REPUBLIKA.CO.ID, JAKARTA -- Komisi Perlindungan Anak Indonesia (KPAI) mendesak pemerintah mengusut kasus 131 balita dari 14 provinsi yang mengalami gangguan ginjal misterius sepanjang 2022. Kemungkinan peredaran obat batuk dari India menjadi penyebabnya dinilai juga perlu diselidiki.
"Ini tidak main-main, Kemenkes harus tegas bila benar obat ini bisa lepas dari pengawasan perizinan dan pengedaran," kata Kepala Divisi Pengawasan, Monitoring, dan Evaluasi KPAI Jasra Putra dalam keterangan, di Jakarta, Kamis (13/10/2022).
KPAI meminta semua industri obat-obatan menghentikan produksinya bila obat tersebut berasal dari India atau izinnya melalui perusahaan obat tertentu. Jasra menyebut harus segera ada ketegasan dan kejelasan untuk menyetop dan mencegah peredaran obat tersebut.
"Jangan sampai masih tersebar luas, masih bisa dibeli, menjadi promosi obat, donasi obat, dan sebagainya," ujar Jasra.
Badan Pengawas Obat dan Makanan (BPOM) juga diminta untuk mengawasi dan mengendalikan peredaran obat yang diduga berdampak fatal pada kesehatan anak. KPAI menuntut pertanggungjawaban peredaran dan perizinan obat tersebut.
"Tentu sangat mengerikan jika menjadi 131 orang tua yang anaknya mengalami ini," kata Jasra.

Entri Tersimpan

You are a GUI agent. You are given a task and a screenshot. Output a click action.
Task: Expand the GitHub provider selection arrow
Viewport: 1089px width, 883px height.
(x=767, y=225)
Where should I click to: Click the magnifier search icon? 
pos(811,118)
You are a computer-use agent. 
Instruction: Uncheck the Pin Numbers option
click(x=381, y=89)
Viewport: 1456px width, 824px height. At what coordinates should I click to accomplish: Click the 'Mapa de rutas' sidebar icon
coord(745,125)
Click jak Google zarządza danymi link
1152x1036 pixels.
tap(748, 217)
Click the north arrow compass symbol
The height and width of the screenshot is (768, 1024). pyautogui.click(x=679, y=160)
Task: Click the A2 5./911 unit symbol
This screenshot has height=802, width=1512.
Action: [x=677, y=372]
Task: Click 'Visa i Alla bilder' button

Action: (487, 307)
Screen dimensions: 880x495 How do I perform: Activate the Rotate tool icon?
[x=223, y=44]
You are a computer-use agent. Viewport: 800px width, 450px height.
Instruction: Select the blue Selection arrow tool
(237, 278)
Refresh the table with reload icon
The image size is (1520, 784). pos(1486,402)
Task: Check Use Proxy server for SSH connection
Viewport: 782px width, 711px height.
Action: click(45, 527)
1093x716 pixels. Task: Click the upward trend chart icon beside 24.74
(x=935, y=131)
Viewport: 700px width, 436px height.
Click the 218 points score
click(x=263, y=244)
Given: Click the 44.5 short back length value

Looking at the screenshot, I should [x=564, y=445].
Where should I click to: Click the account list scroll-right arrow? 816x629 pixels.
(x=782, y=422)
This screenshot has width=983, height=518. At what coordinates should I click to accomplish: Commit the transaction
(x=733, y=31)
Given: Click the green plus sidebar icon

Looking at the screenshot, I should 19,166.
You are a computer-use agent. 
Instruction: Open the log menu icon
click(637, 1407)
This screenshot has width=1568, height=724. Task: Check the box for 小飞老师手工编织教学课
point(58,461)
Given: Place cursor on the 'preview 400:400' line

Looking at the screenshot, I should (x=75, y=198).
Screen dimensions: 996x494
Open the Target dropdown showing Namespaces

Petunjuk Latihan: Lanjutkan berita tentang desakan KPAI terkait kasus gangguan ginjal pada balita, mulai setelah kalimat terakhirnya. Data di atas tidak perlu dipakai.

Jawaban Tertulis:
Obat tersebut diduga sudah beredar sejak Januari 2022. Pihaknya menyerukan agar Kemenkes, BPOM, dan industri obat-obatan Indonesia lebih berhati-hati dan selektif agar peristiwa serupa tidak terulang di kemudian hari.
Terpisah, Kepala Biro Komunikasi dan Pelayanan Publik Kementerian Kesehatan RI Siti Nadia mengungkapkan bahwa pihaknya telah membentuk tim terdiri atas Ikatan Dokter Anak Indonesia (IDAI) dan Rumah Sakit Cipto Mangunkusumo (RSCM) untuk penyelidikan dan penanganan kasus gangguan ginjal akut misterius pada anak. Berdasarkan catatan Kemenkes, pada September ada 40 kasus dan tambahan kasus per 3 Oktober 2022 sebanyak tiga kasus.
Total pasien yang masih dalam proses penanganan saat ini berjumlah 40 anak usia balita hingga delapan tahun. Menurut Nadia, hasil pemeriksaan laboratorium Badan Kebijakan Pembangunan Kesehatan (BKPK), hingga kini tidak ditemukan bakteri atau virus yang spesifik dalam kasus gangguan ginjal akut misterus tersebut.
Sekertaris Unit Kerja Koordinasi (UKK) Nefrologi IDAI, dr Eka Laksmi Hidayati SpA(K) mengungkapkan, IDAI saat ini terus melakukan investigasi terkait penyebab pasti gangguan ginjal akut misterius. Pihaknya juga mencari tahu apakah ada hubungannya dengan mengonsumsi obat tertentu.
"Kami belum bisa menyimpulkan hasil investigasi yang sudah banyak kami lakukan, apakah ada kaitannya dengan obat seperti kasus di Gambia," ujar dr Eka dalam kesempatan terpisah.
Menurut dr Eka, IDAI juga sudah investigasi obat-obatan yang beredar. Hanya saja, di Indonesia tidak ada obat-obatan serupa dengan yang ada di Gambia.
"Kami juga sudah cek peredaran obat-obat yang diproduksi di India, tidak ada obat itu yang diproduksi di Indonesia, bahan baku juga tidak ada dari India," kata dr Eka.